I’ll pause while you listen to it, as there’s no way you’ll be able to focus enough to read at the same time…
Aside from my obvious inability to settle down enough to focus on sitting meditation for 20 minutes, I really do feel like I’ve lost the focus of this project, or in redefining it, I’ve lost something key…
I started this project to get unstuck, and I sure don’t feel stuck anymore, balls are rolling in my life all over the place. What I feel is untethered. I don’t know what to focus on. There are a lot of cool and inspiring things going on for me, and for the most part they seem interrelated, and they all seem important. Problem is I’ve still got a finite amount of energy to do all that in. My enthusiasm’s writing cheques my body can’t cash.
…or my brain. For all I’ve got going on, I still need stillness, and I really need stillness to write fiction. Stillness is hard to come by these days, and when I go several days without writing or posting, something niggles at me – like the unfed cat batting at my leg to remind me of an empty dish.

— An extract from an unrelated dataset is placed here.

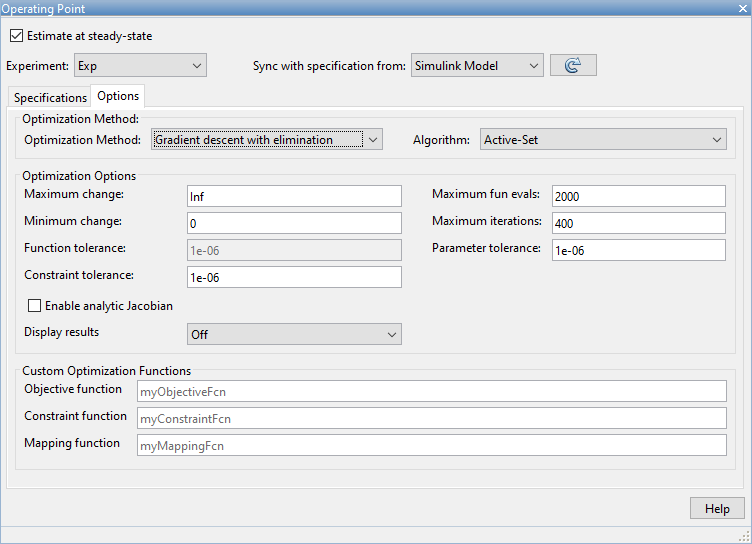Select the Parameter tolerance field
Viewport: 752px width, 544px height.
coord(637,250)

Hello, this needs attention too…
I don’t know how to do it all, and I don’t know how to choose. For someone who’s usually focused to the point of obsessive (why I’m not allowed to play video games), this is a really strange place to be. I suppose it’s good to be letting go of grasping so hard to one thing at a time; I suppose it’s good to have rich diversity in my life; but I’m really uncomfortable and at a loss as to how to live this kind of life.
And I’m scared. Scared to hope, scared to expect more out of my life, scared of being stupid and triggering the inevitable crash.

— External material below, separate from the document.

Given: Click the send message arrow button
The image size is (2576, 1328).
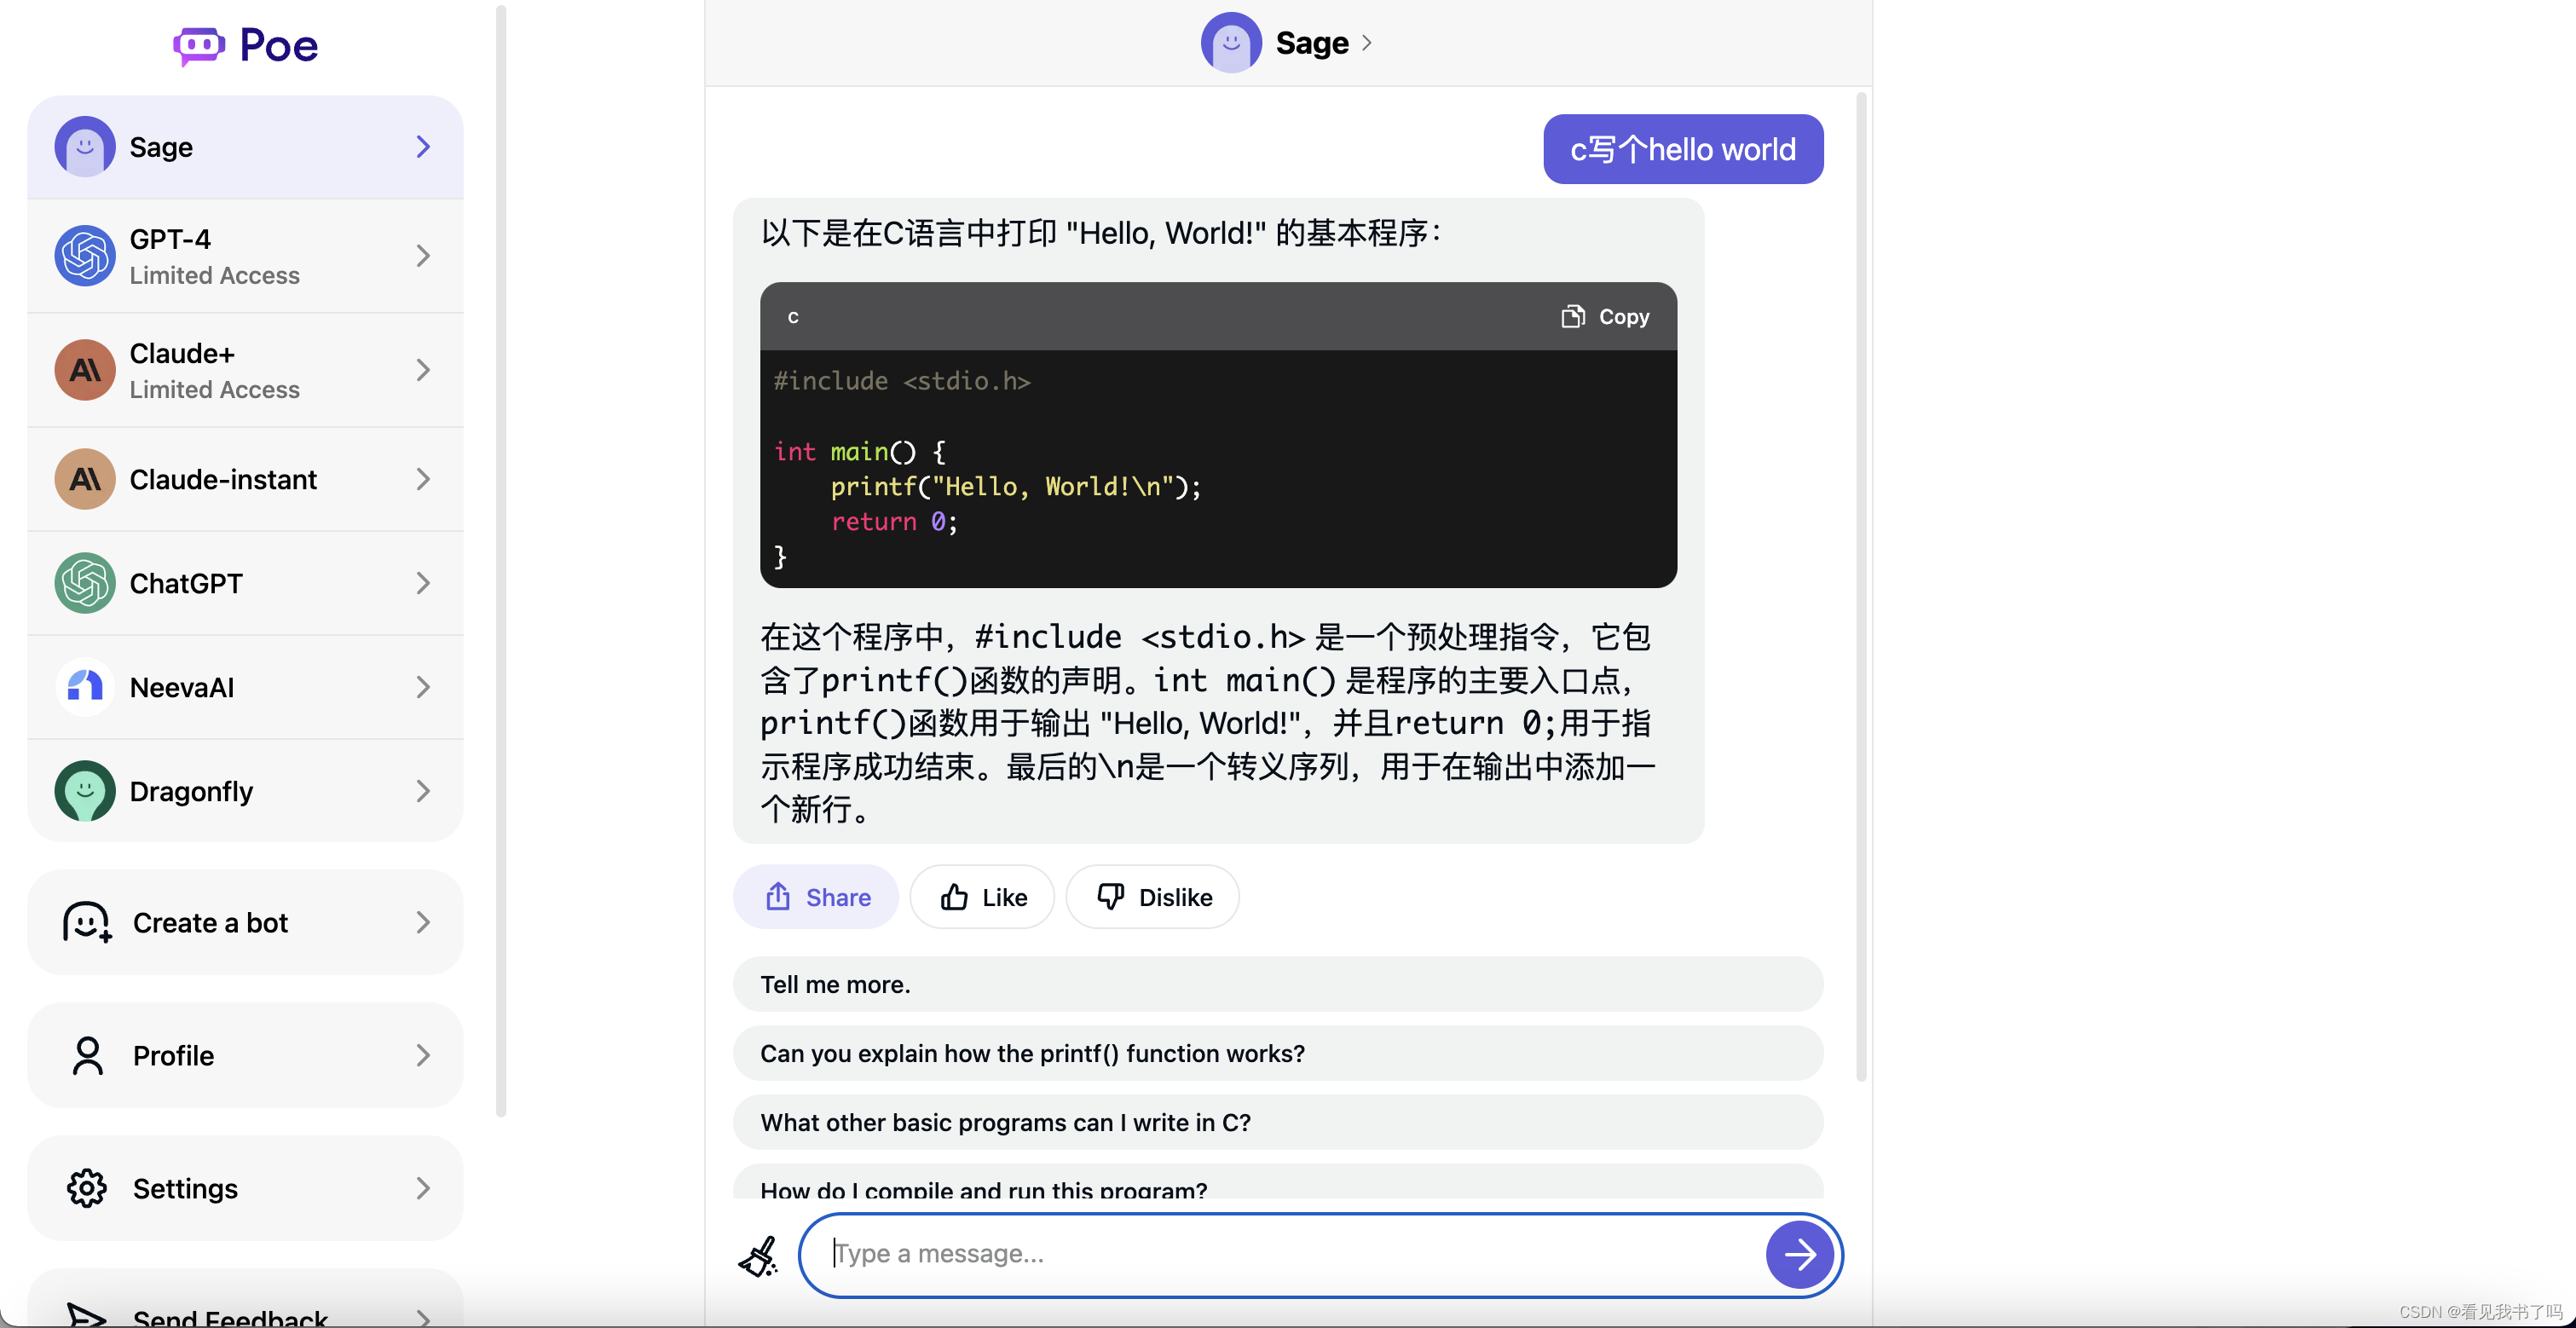Looking at the screenshot, I should coord(1800,1254).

Ha! Well, that’s it then isn’t it? For as unstuck as I am, my health is still questionable; for all the confidence I’ve gained in so many areas, I haven’t got a lot of confidence in this body of mine. That’s where I’m still stuck. That’s what I’ve got to focus on now – making friends with my body, rebuilding my relationship with, and my trust in, it.
I don’t need to sit, I need to MOVE! Exercise and stretch and get down to the river for some big walks. Take care of my body, challenge it, push it, explore it.
And I can post about that process as much as anything else I’ve posted on here. And there’s all the more likelihood some decent fiction will arise from all those long walks anyway. Moving my body may just still my mind.
There, much better. Thank you all for listening to me talk myself in a circle ’til I came round to centre.